Currently, Medicare regulations only allow EMS and ambulance service providers to obtain reimbursement for services only if the patient has been transferred to a hospital (including the emergency department), a critical access hospital, a skilled nursing facility or a dialysis center. Because of this restriction, Medicare patients that have dialed 911 for a medical emergency are transported to one of the aforementioned facilities even if that patient does not require the level of care that these destinations provide. For example, if a Medicare patient has a laceration on his or her wrist, the patient would likely be transferred to the closest emergency department for sutures or in some cases, a bandage.  Under the ET3 model, EMS providers and ambulance service providers will now have greater flexibility to address the health care needs of Medicare beneficiaries requiring medical transport for a medical emergency for which they have accessed 911 services. ET3 broadens the scope under which the Centers for Medicare and Medicaid Services (“CMS”) will reimburse the transportation provider by now paying for (i) patient transfer to a hospital emergency department, (ii) patient transfer to a primary care physician office or urgent care clinic, and (iii) any treatment provided by a qualified health care practitioner in place (i.e., emergency medical technician (“EMT”)) or via telehealth. In addition, ET3 will encourage the development of telephonic triage centers for low-acuity 911 calls in regions where Medicare enrolled ambulance suppliers and providers operate in an effort to improve the quality of care and lower costs by reducing unnecessary transports to hospital emergency departments and unnecessary hospitalizations. Along with lowering the cost to the government payor, the patient who received treatment at a lower acuity facility, on scene, or through telemedicine, may also save on out-of-pocket costs that are not covered by their Medicare plan. Using the prior example, under ET3, the patient with a laceration on his or her wrist could now be treated at an urgent care facility or receive sutures from a licensed EMT or paramedic, reducing the cost and also keeping a bed open in the emergency department for higher acuity patients needing such care.

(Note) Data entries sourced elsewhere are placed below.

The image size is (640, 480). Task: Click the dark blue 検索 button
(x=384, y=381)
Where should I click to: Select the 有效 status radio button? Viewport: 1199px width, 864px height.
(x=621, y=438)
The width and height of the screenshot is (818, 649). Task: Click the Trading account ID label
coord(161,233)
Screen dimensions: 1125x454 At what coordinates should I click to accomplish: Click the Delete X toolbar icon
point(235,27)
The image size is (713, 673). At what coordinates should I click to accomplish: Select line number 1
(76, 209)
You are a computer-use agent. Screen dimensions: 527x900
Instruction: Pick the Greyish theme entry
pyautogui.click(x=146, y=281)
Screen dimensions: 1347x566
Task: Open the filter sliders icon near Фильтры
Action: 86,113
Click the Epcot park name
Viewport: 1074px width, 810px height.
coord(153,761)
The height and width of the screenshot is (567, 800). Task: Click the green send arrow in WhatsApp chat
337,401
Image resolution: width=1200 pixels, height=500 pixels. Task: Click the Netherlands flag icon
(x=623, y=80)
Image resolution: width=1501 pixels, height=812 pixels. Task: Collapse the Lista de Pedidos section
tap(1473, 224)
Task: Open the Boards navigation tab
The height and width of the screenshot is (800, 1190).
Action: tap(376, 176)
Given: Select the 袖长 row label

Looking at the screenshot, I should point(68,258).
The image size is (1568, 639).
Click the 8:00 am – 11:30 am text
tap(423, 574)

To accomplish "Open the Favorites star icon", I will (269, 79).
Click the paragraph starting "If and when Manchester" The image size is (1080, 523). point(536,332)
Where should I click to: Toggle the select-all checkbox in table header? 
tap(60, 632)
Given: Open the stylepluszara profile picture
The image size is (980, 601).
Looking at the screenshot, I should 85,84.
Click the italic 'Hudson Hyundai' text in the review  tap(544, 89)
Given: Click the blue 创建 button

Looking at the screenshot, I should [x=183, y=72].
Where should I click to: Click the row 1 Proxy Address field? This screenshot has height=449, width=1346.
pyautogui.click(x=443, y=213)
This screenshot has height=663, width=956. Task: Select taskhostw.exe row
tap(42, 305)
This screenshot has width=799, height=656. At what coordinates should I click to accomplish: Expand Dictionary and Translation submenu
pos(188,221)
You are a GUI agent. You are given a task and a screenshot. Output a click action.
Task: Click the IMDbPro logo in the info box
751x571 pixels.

The ET3 model will be available to all Medicare-enrolled ambulance service providers and hospital-owed ambulance providers.  As part of a multi-payor alignment strategy, CMS plans to encourage ET3 model participants to partner with other payors, including state Medicaid agencies to provide the benefit of the program to those not receiving Medicare fee-for-service benefits. CMS anticipates releasing a Request for Applications (“RFA”) in Summer 2019 to solicit Medicare-enrolled ambulance suppliers and providers.  Following the RFA, in Fall 2019, a Notice of Funding Opportunity (“NOFO”) will be issued as a tool to implement the triage lines for low-acuity 911 calls. This NOFO will be available to local governments, their designees, or other entities that operate or have authority over one or more 911 dispatches in geographic locations where ambulance suppliers and providers have been selected to participate. It is anticipated that there may be up to three rounds of RFAs/NOFOs issued to stagger start dates and allow for any improvements in the ET3 model. The anticipated start date for the first participants is January, 2020.

This change in payment structure signals that CMS is recognizing alternative models of patient care, including telemedicine, as it explores ways to decrease unnecessary costs while maintaining the quality of care offered to the patient.